→ SOURCE EXCERPT:

begin

The browser MUST NOT bypass Tor proxy settings for any content.

The browser MUST NOT provide any stored state to the content window from other browsers or other browsing modes, including shared state from plugins, machine identifiers, and TLS session state.

The browser SHOULD NOT write any browsing history information to disk, or store it in memory beyond the duration of one Tor session, unless the user has explicitly opted to store their browsing history information to disk.

The browser MUST NOT write or cause the operating system to write any information to disk outside of the application directory. All exceptions and shortcomings due to operating system behavior MUST BE documented.

The browser SHOULD NOT perform unsafe updates or upgrades.

User activity on one url bar domain MUST NOT be linkable to their activity in any other domain by any third party. This property specifically applies to linkability from stored browser identifiers, authentication tokens, and shared state. This functionality SHOULD NOT interfere with federated login in a substantial way.

User activity on one url bar domain MUST NOT be linkable to their activity in any other domain by any third party. This property specifically applies to linkability from fingerprinting browser behavior.

The browser SHOULD provide an obvious, easy way to remove all of their authentication tokens and browser state and obtain a fresh identity. Additionally, this should happen by default automatically upon browser restart.

end

→ TASK REQUIREMENTS:
1. Say whether each statement agrees with the browser requirements, answering yes or no and quoting the deciding words: (a) The browser may keep browsing history on disk when the user has chosen this. (b) Exceptions caused by operating system behavior do not have to be documented. (c) A fresh identity should be obtained automatically only when the user requests it.
2. Write the next few sentences of the browser requirements, picking up after their final sentence.
The lines that come next have no connection to the browser requirements.

→ RAW DATA:
begin

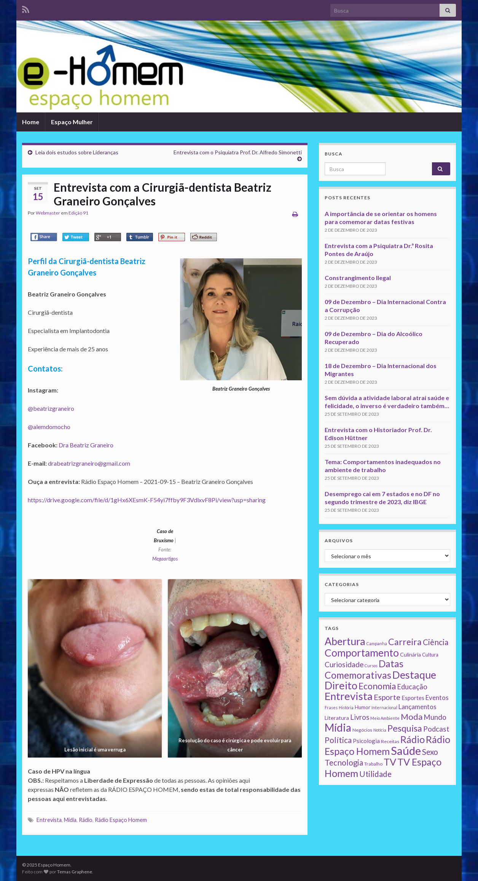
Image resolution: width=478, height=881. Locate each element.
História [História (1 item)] (346, 707)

end

→ EXPECTED RESPONSES:
1.
(a) Yes: "unless the user has explicitly opted to store their browsing history information to disk"
(b) No: "All exceptions and shortcomings due to operating system behavior MUST BE documented."
(c) No: "Additionally, this should happen by default automatically upon browser restart."

2.
The existing way that the user expects to use a browser must be preserved. If the user has to maintain a different mental model of how the sites they are using behave depending on tab, browser state, or anything else that would not normally be what they experience in their default browser, the user will inevitably be confused. They will make mistakes and reduce their privacy as a result. Worse, they may just stop using the browser, assuming it is broken.

User model breakage was one of the failures of Torbutton: Even if users managed to install everything properly, the toggle model was too hard for the average user to understand, especially in the face of accumulating tabs from multiple states crossed with the current tor-state of the browser.

In general, we try to find solutions to privacy issues that will not induce site breakage, though this is not always possible.

Even if plugins always properly used the browser proxy settings (which none of them do) and could not be induced to bypass them (which all of them can), the activities of closed-source plugins are very difficult to audit and control. They can obtain and transmit all manner of system information to websites, often have their own identifier storage for tracking users, and also contribute to fingerprinting.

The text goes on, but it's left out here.